The original global hub for technological innovation is in the San Francisco area. The attraction of highly skilled jobs makes living in and around the United States (US) city very expensive.

Homes and offices are meanwhile considered overpriced in Cambridge, which has caused the UK government to offer help with “affordable” housing in the city as part of the new plan.

Innovate Cambridge – a collaboration between the university and major companies including drugs group AstraZeneca and Microsoft – aims by 2035 to double the city’s “unicorns”, or privately held startups valued at more than USD1 billion.

Cambridge has 23 unicorns, according to recent data from its university, around the same number as Berlin. London has 39.

The small English city is home also to tech giant Arm, whose semiconductor design is used in most smartphones worldwide.

The United Nations has ranked Cambridge as the number one science and technological cluster by intensity, in relation to its size.

☆ ☆ ☆ ☆ ☆ ☆ ☆

• [EXERCISE SET]:
1. Rewrite the part of the Cambridge tech passage between "The original global" and "most smartphones worldwide.", inclusive, changing "unicorns" to "billion-dollar startups".
2. In the Cambridge tech passage, how many unicorns does London have?
3. Write the next part of the Cambridge tech passage, picking up after its final sentence.
The listing is separate material and has no connection to the Cambridge tech passage.

• [INFORMATION SUPPLIED]:
☆ ☆ ☆ ☆ ☆ ☆ ☆

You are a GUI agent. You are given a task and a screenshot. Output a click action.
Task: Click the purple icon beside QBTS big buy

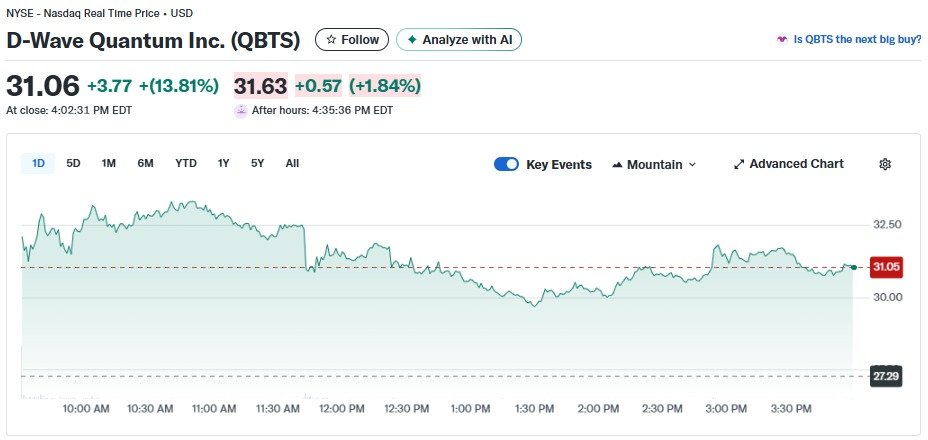(782, 40)
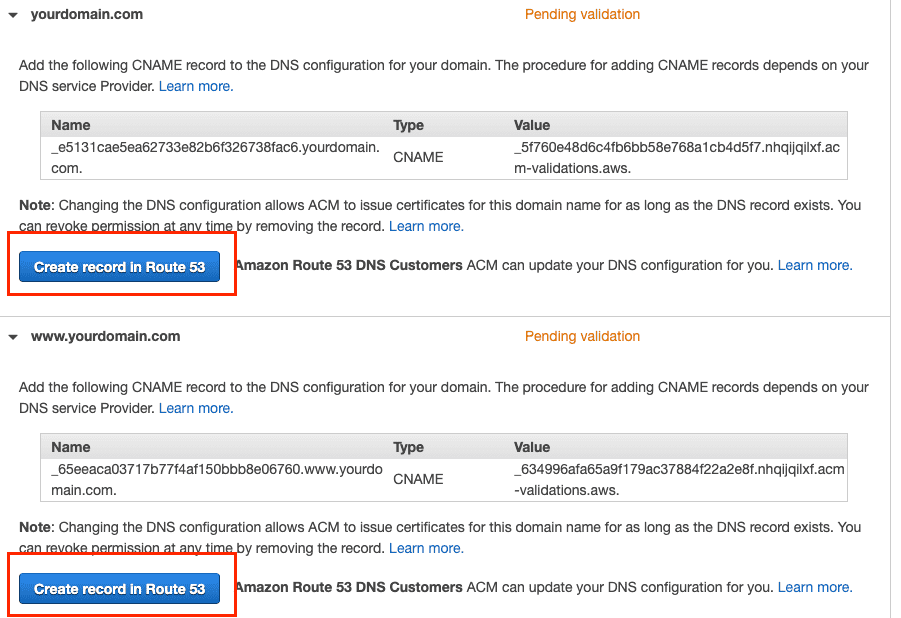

☆ ☆ ☆ ☆ ☆ ☆ ☆

• [EXPECTED RESULTS]:
1.
The original global hub for technological innovation is in the San Francisco area. The attraction of highly skilled jobs makes living in and around the United States (US) city very expensive.

Homes and offices are meanwhile considered overpriced in Cambridge, which has caused the UK government to offer help with “affordable” housing in the city as part of the new plan.

Innovate Cambridge – a collaboration between the university and major companies including drugs group AstraZeneca and Microsoft – aims by 2035 to double the city’s “billion-dollar startups”, or privately held startups valued at more than USD1 billion.

Cambridge has 23 billion-dollar startups, according to recent data from its university, around the same number as Berlin. London has 39.

The small English city is home also to tech giant Arm, whose semiconductor design is used in most smartphones worldwide.

2. London has 39 unicorns.

3.
Excluding this factor, the 2023 Global Innovation Index has Paris as Europe’s top cluster, or area with the highest density of inventors and scientific authors.

Mark Slack, co-founder of CMR Surgical, said his life science company likely achieved unicorn status in 2019 thanks to its Cambridge location.

“We probably couldn’t have done this in many other areas in the world,” he told AFP.

“The technical knowledge we needed in terms of physicists, mathematicians and computer scientists” would have been “quite difficult” to find elsewhere, Slack added.